The US is involved in a similar war, a cold cyberwar with a constant undercurrent of below-the-surface attacks – one in which any company could become collateral damage, he said.
The fact that a compromise was developed by nation-state actors doesn't mean that non-state cyber criminals can't take advantage of it.
"The boundaries between threat actors can be indistinct sometimes," said Crawford. "If they share common objectives, there may be good reason for them to cooperate."
The first step any data center security manager should take is find out to what extent their infrastructure is affected.
SolarWinds posted instructions for determining which version of the Orion product a data center might have running.
Then, CISA recommends saving an image of operating systems and system memory for each case where a vulnerable SolarWinds product was running, analyze for new user or service accounts, and inspect stored network traffic for indicators of compromise.
The next step is to remove, upgrade, or isolate the affected SolarWinds Orion systems. CISA recommends complete removal, while SolarWinds recommends upgrading and patching.

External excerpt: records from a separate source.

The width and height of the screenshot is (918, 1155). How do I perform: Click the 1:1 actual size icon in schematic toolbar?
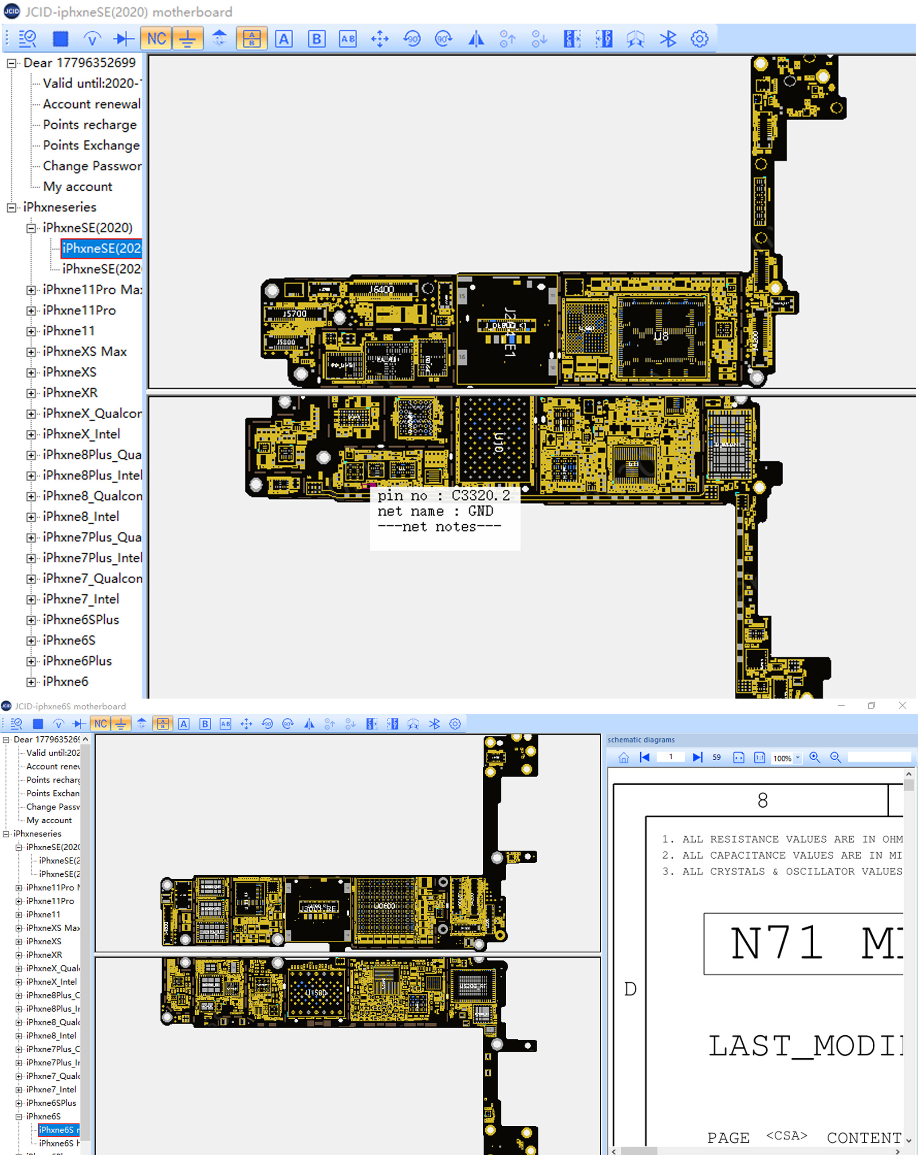759,757
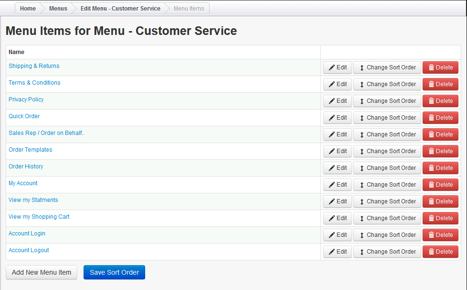The image size is (467, 290).
Task: Click pencil icon in Quick Order row
Action: 331,118
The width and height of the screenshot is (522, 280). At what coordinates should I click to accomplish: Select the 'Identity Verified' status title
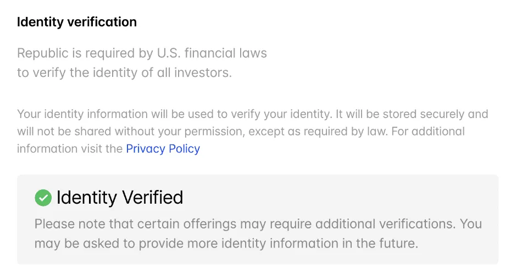pos(120,198)
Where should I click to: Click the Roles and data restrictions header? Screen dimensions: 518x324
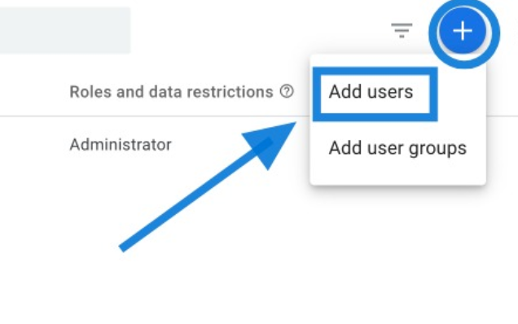pos(172,92)
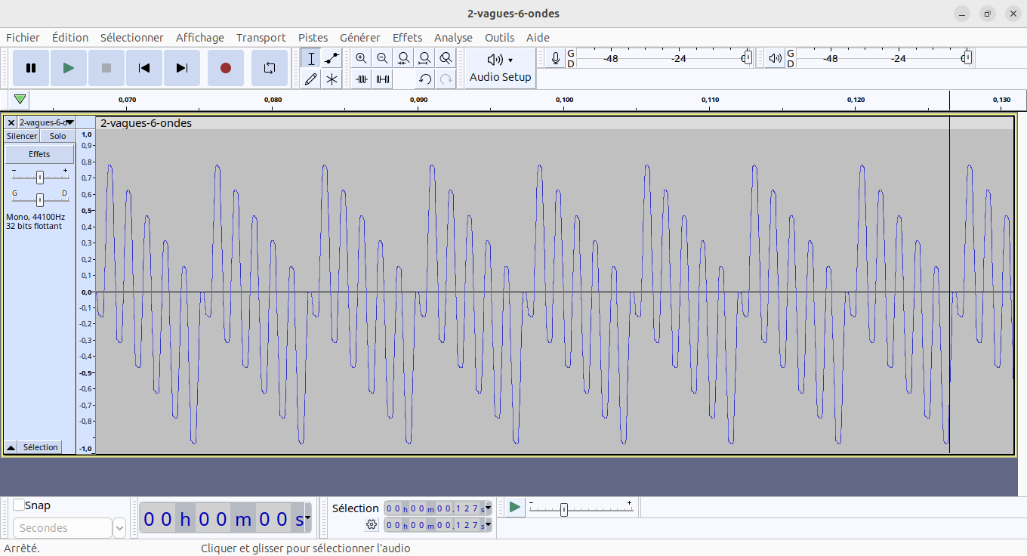
Task: Mute track with Silencer button
Action: pyautogui.click(x=22, y=136)
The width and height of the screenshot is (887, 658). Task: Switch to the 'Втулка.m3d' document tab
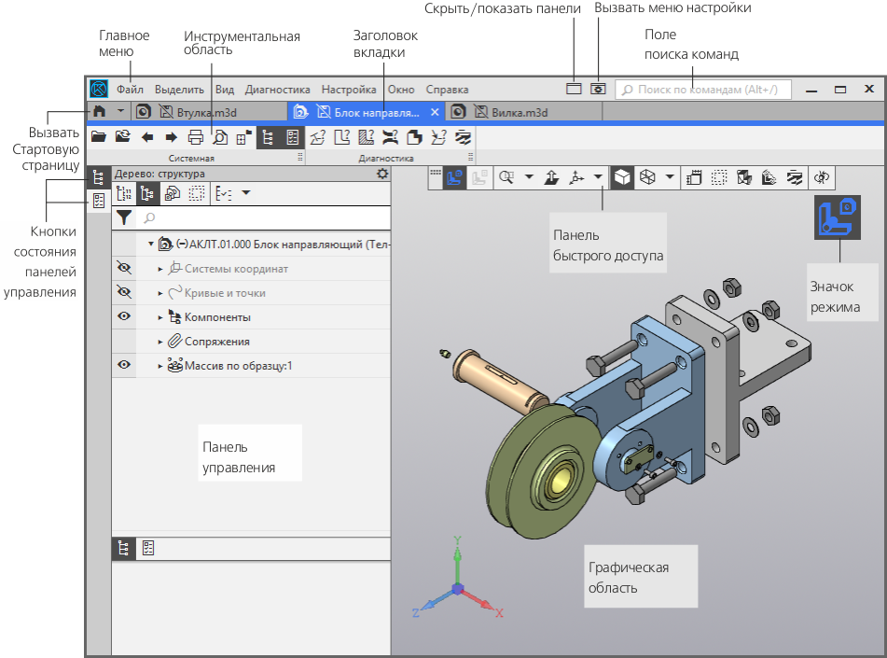click(x=207, y=112)
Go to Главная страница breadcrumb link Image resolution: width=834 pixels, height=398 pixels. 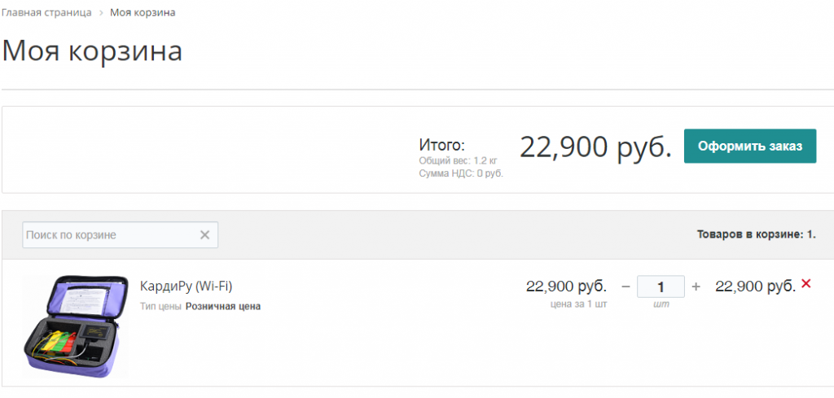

In those instances where an upgrade or patch is not immediately feasible, SolarWinds recommends isolating the system as much as possible.
Recommendations include running Orion behind a firewall, disabling its internet access, and limiting ports and connections to only those that are absolutely necessary.
Next, enterprises need to remove all compromised user accounts and communication channels, including shutting down all access to known compromised domains and IP addresses.
All credentials that the SolarWinds systems had access to should be reset, as well as all privileged accounts and authentication keys and tokens.
Sophos put out an extremely detailed incident response playbook for the SolarWinds compromise and has been continuously updating it as new information becomes available.
After the cleanup is completed, organizations can restore systems to a last known good state or reinstall from trusted sources.
Microsoft has also released a detailed SolarWinds response advisory.
Prepare for the Future
The SolarWinds hack was a "watershed event," said Luke Tenery, partner at StoneTurn, a global advisory firm specializing in regulatory, risk, and compliance issues.
"It showcases how even the most advanced organizations, even when likely taking some level of precaution, cannot detect highly advanced attacks when trusted third parties have been compromised," he told DCK.
In this case, a leading security company fell victim, as well as some of the most security-conscious parts of the US government.
That's the big danger of supply chain attacks, he said. Organizations put trust in their IT vendors.
The solution is to enforce vendor risk management, he said. "But to also monitor your systems for integrity and expected behavior – trust but verify – even for the most prominent technology providers in the US.